__What you will do__. Please count the lines in the items below that contain the word "height". Reply with the number only.

__Given data__.
▼
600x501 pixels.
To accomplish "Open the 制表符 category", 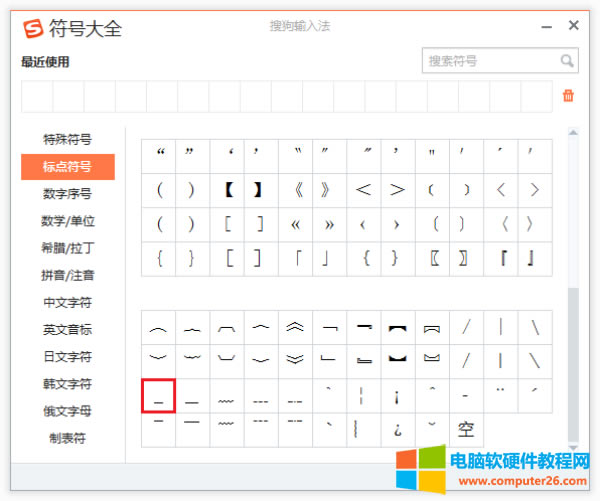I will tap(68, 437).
▲
▼
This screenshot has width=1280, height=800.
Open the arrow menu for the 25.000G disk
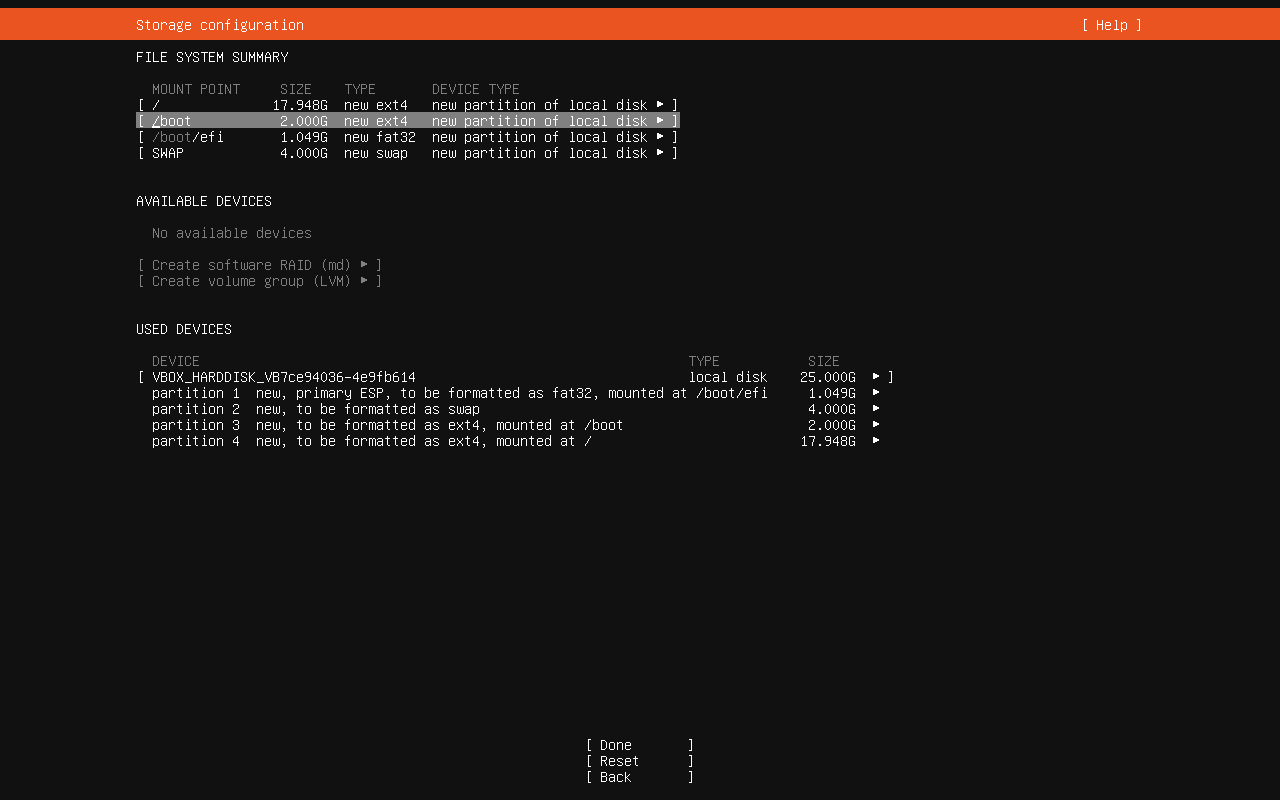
▲
▼
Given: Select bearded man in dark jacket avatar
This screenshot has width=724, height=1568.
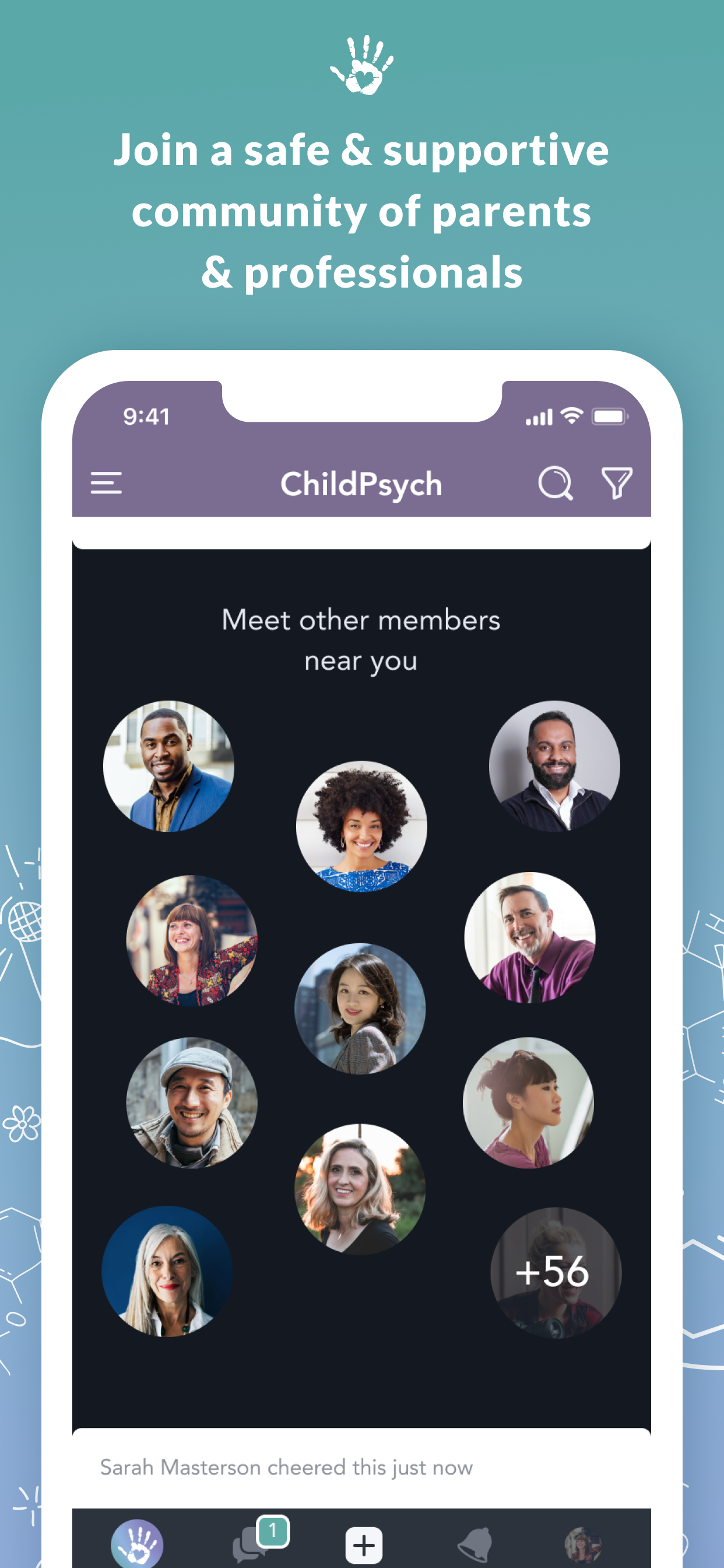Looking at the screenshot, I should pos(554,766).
▲
__Answer in full__. 2